### WHAT TO WORK ON
Pictures aside, reproduce exactly each line from the one holding "You are a GUI" through the last line of the material, both ends included.

### SOURCE MATERIAL
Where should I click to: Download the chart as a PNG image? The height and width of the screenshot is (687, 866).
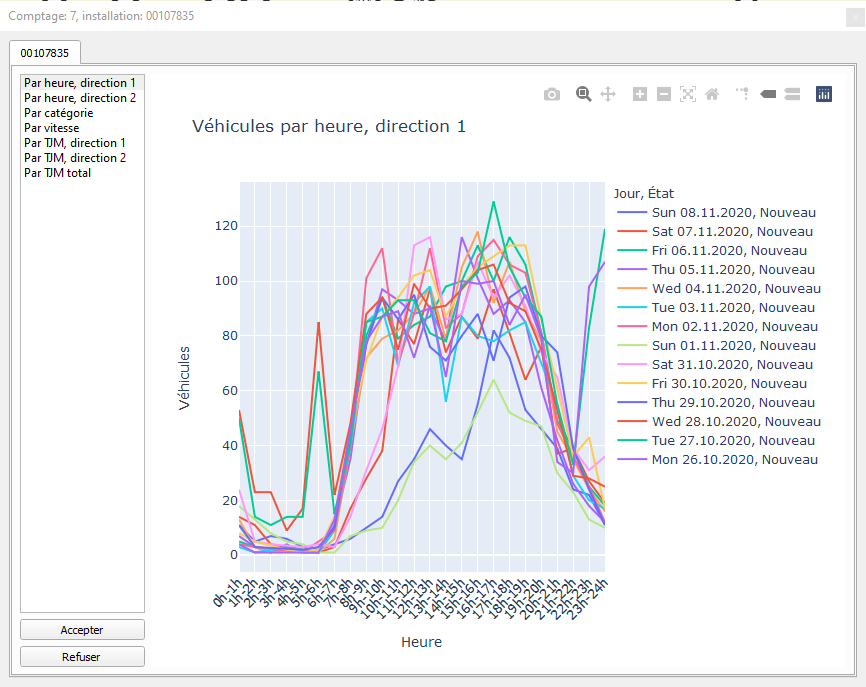coord(551,93)
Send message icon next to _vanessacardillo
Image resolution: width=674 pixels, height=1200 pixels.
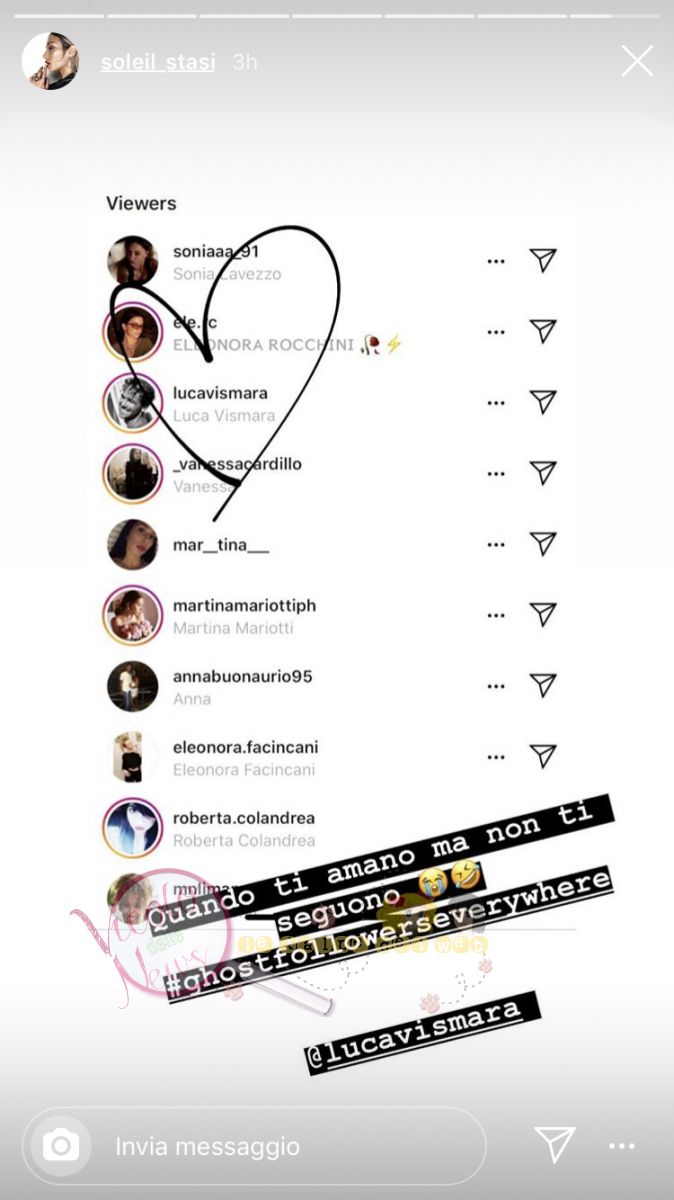click(542, 472)
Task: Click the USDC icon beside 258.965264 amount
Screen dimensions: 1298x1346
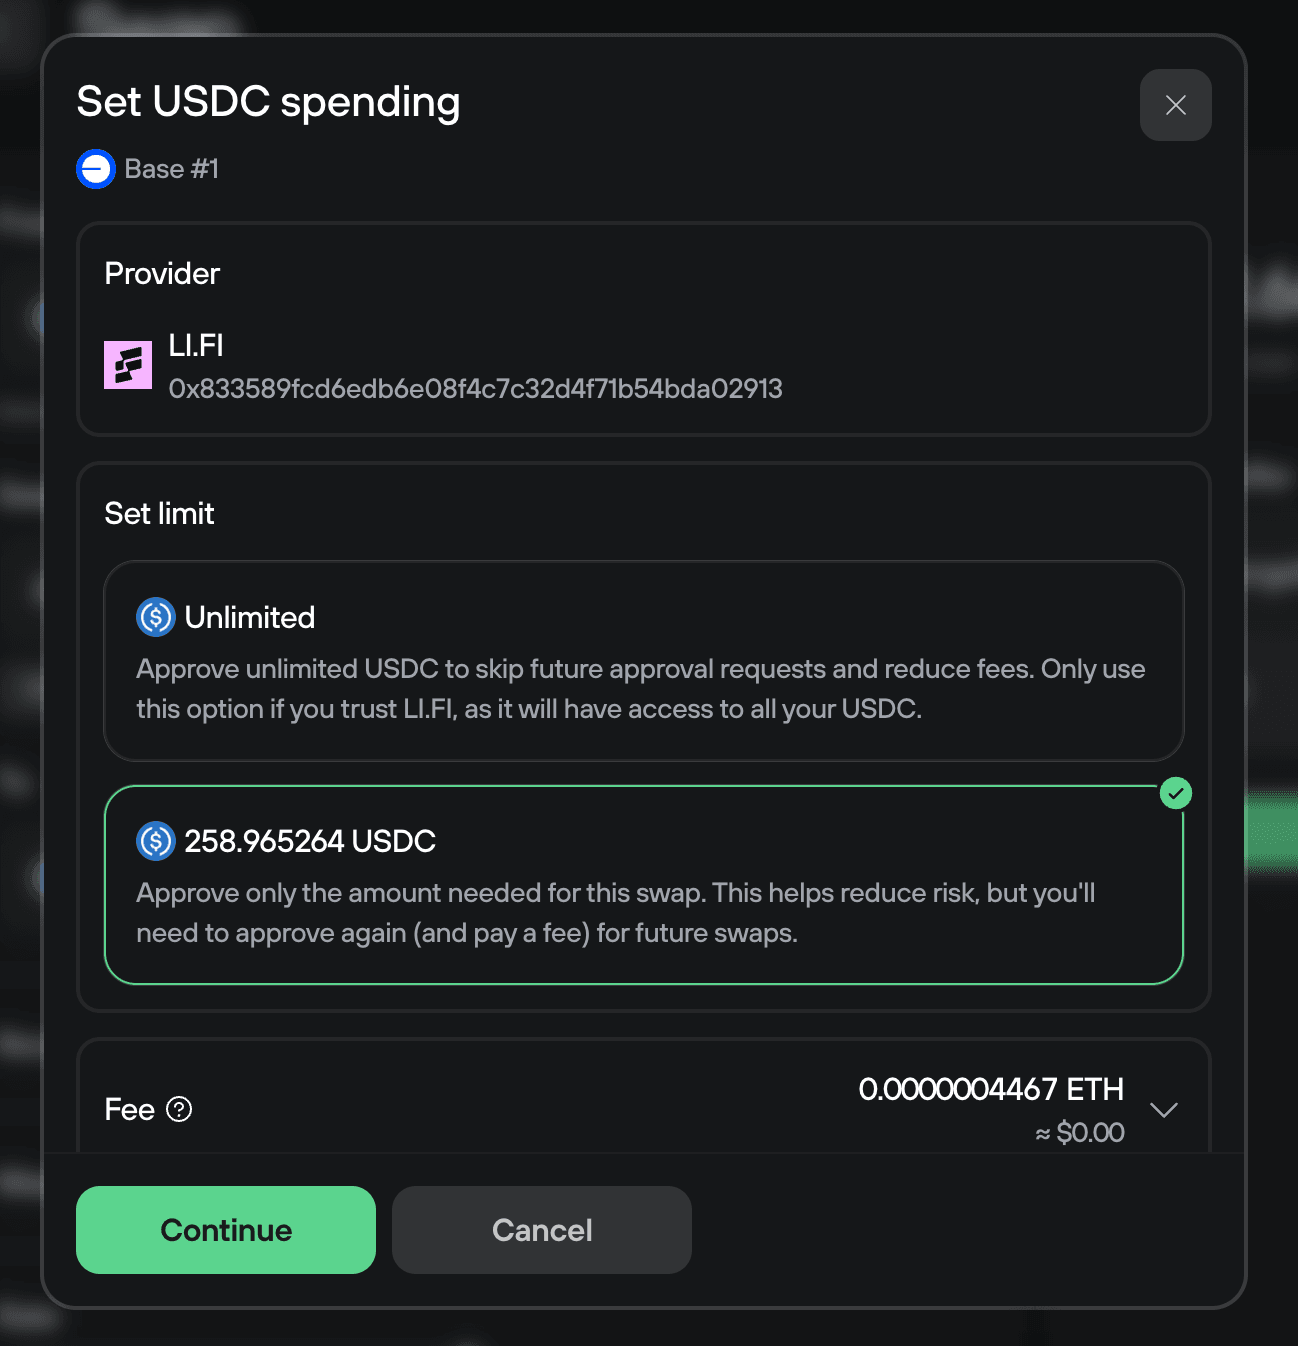Action: point(155,841)
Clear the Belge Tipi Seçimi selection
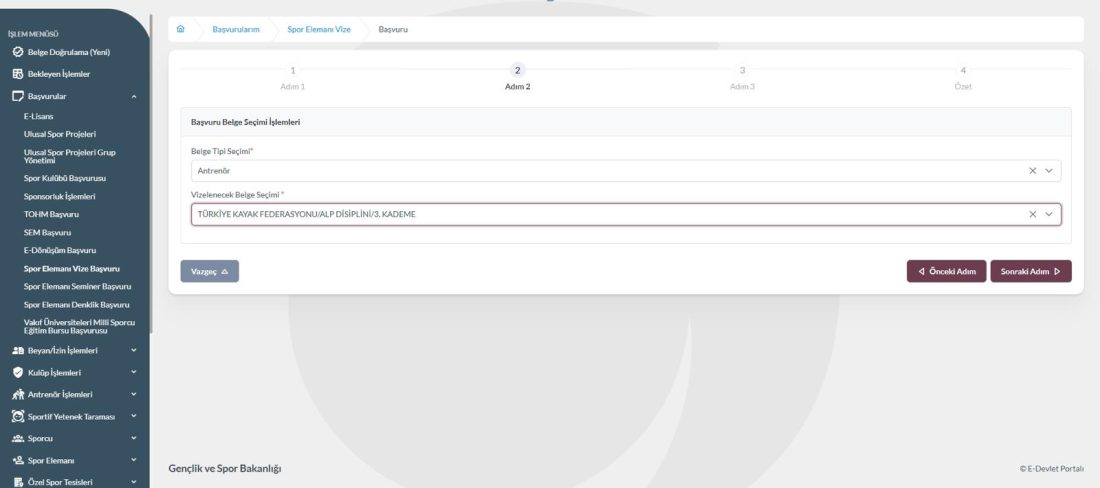Image resolution: width=1100 pixels, height=488 pixels. pos(1033,171)
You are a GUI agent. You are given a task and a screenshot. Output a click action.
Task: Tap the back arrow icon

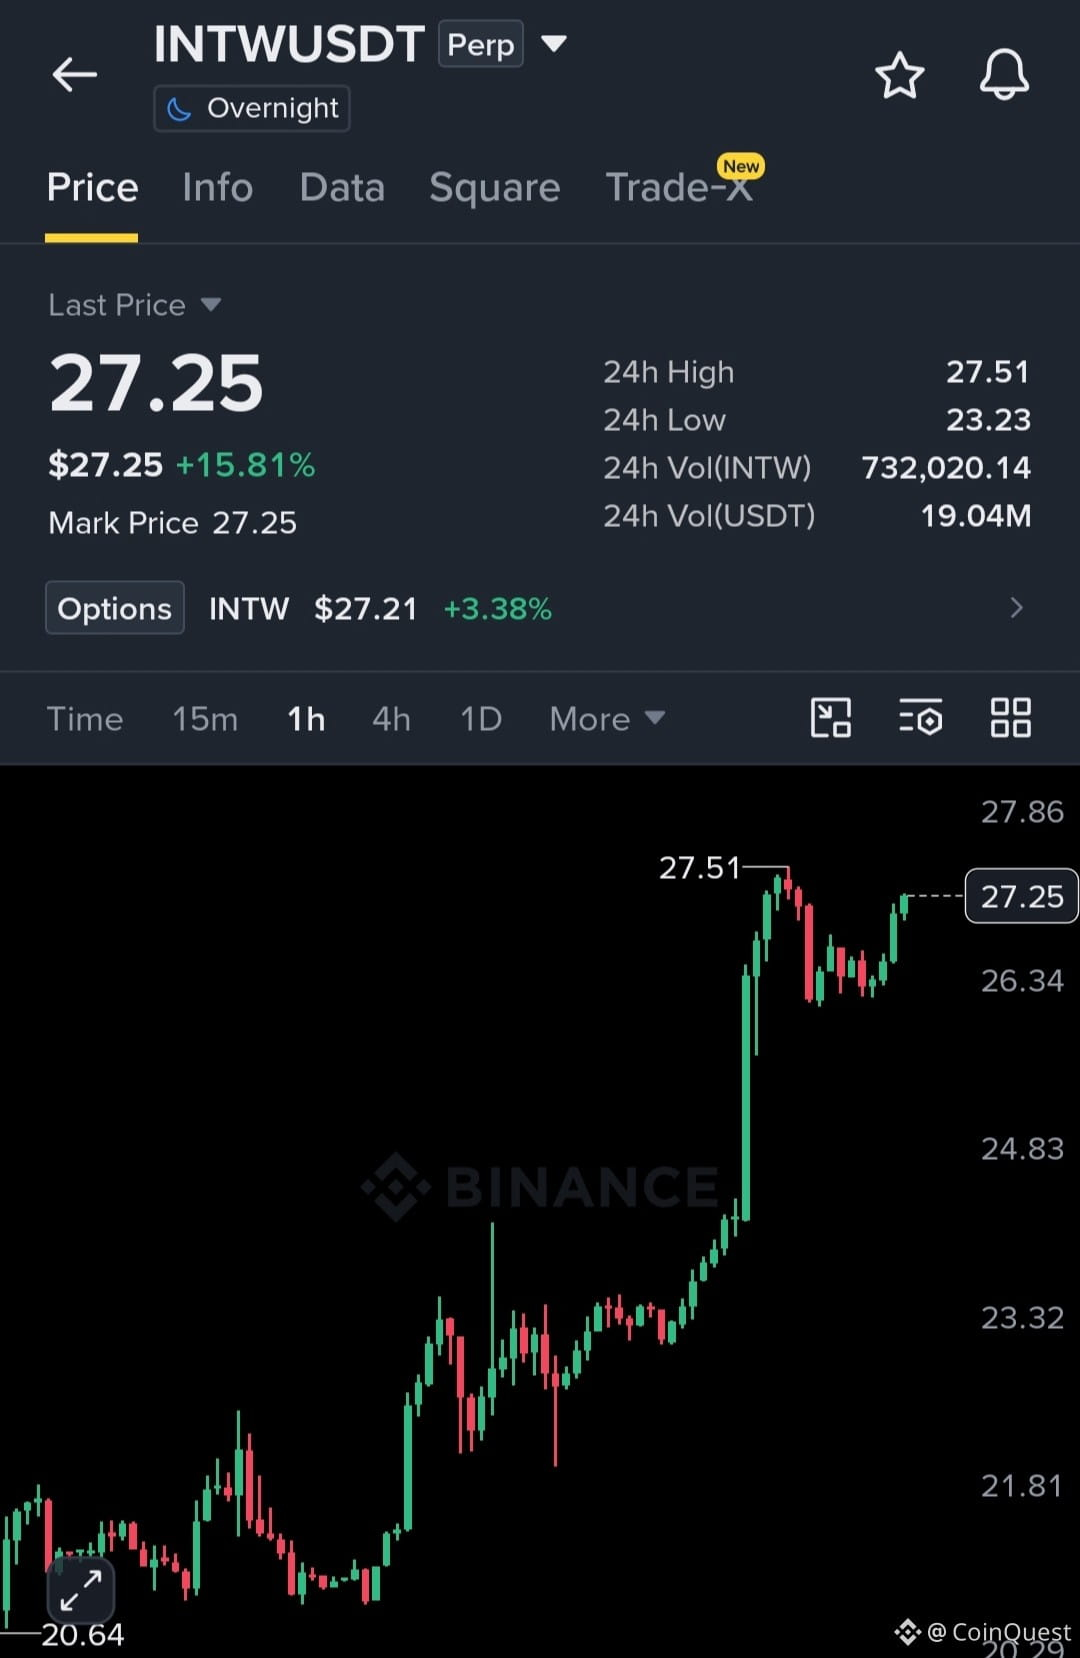[74, 74]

### WRITTEN SOLUTION
You are a GUI agent. You are given a task and a screenshot. Output a click action.
Task: Tap the back arrow icon

[74, 74]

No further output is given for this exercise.